Violência, extorsão, lavagem de dinheiro, associação com grupos criminosos e com políticos que ocupam o poder. Não é um roteiro de um filme de Al Pacino. Essa é história da La Doce, a barra (como chamam as torcidas organizadas na Argentina e no Uruguai) do Club Atlético Boca Juniors. O grupo de torcedores mais temido do mundo. Uma agremiação onde a violência "é herança, herança e herança".
O poder e a fama da barra do Boca é tão grande que seus bastidores renderam o livro "La Doce", do jornalista argentino Gustavo Grabia. Lançado no Brasil pela Panda Books, a obra reúne capítulos em que fica evidente a relação da torcida organizada com as maiores esferas de poder no país. Para se ter ideia, Mauro Martín, o atual líder da barra, já participou de reúniões fechadas em plena Casa Rosada —sede do governo argentino.
Como um Kraken (lendário monstro gigante que ameaçava navios na cultura nórdica) a La Doce tem muitos tentáculos e aí reside a sua força. Como a maioria das torcidas organizadas do Brasil, a do Boca recebe ingressos da direção do clube e os revende obtendo lucro.
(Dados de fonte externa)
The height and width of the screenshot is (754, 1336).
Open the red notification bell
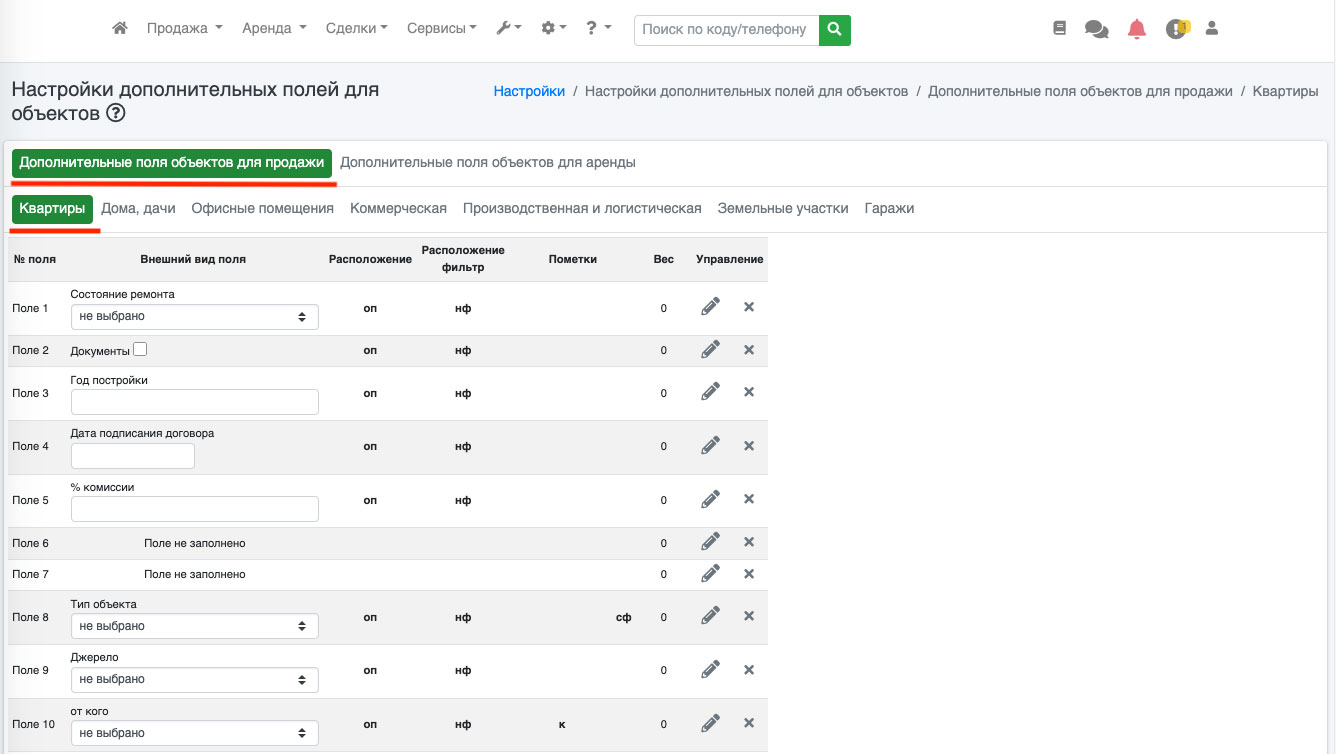1136,29
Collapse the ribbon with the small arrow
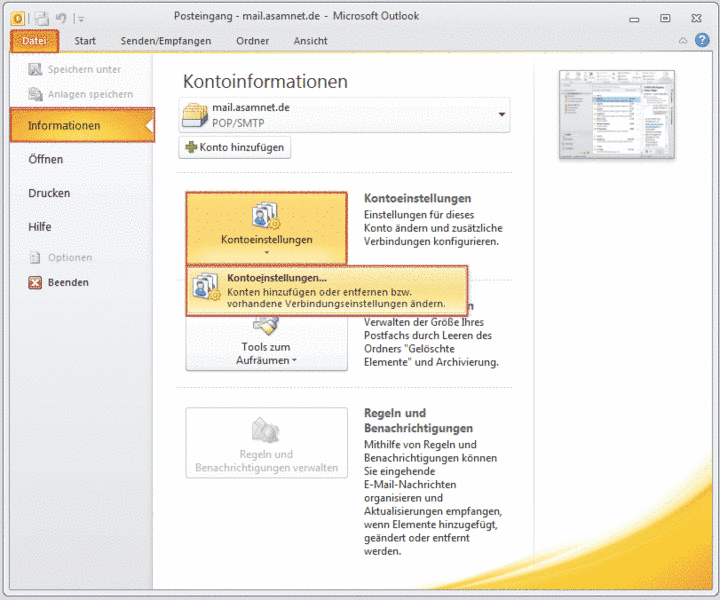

Mas a barra também tem o monopólio das vagas de estacionamento ao redor do estádio e de tudo que é comercializado de lícito e ilícito dentro da La Bombonera e também nas suas cercanias. Negócios tão lucrativos que fizeram com que os líderes da torcida criassem a Fundação Número 12 cujo único fim era lavar o dinheiro angariado.
A La Doce também tem costas quentes com a justiça. Seus líderes historicamente têm um retrospecto de impunidade graças aos seus contatos com poderosos políticos. E não respeitam ninguém. Se você acha um absurdo torcedores organizados irem cobrar o time no CT em plena luz do dia como ocorre no Brasil, saiba que com a Barra do Boca as coisas acontecem de modo bem diferente. Lá as cobranças são feitas no hotel da concentração, durante a noite e em lugares isolados como o estacionamento. Até Riquelme já foi ameaçado por La Doce.
Arquibancada é uma arena para disputa de poder
O "Principado de La Bombonera" é terreno tão complexo que arquibancada não é lugar único e exclusivo para apoiar o time. Óbvio que a torcida do Boca empurra o time como poucas no mundo, mas uma cena tem se tornado cada vez mais comum em jogos importantes na equipe.
Como no vídeo acima, Mauro Martín (o atual líder de La Doce) comanda gritos de guerra contra o outro lado capitaneado por Rafael di Zeo (antigo líder da barra) que por sua vez direciona gritos inflamados contra o rival no poder. No meio de tudo isso fica o torcedor comum do Boca. Esse é o terreno acidentado em que o Corinthians começa o sonho de vencer sua primeira Libertadores.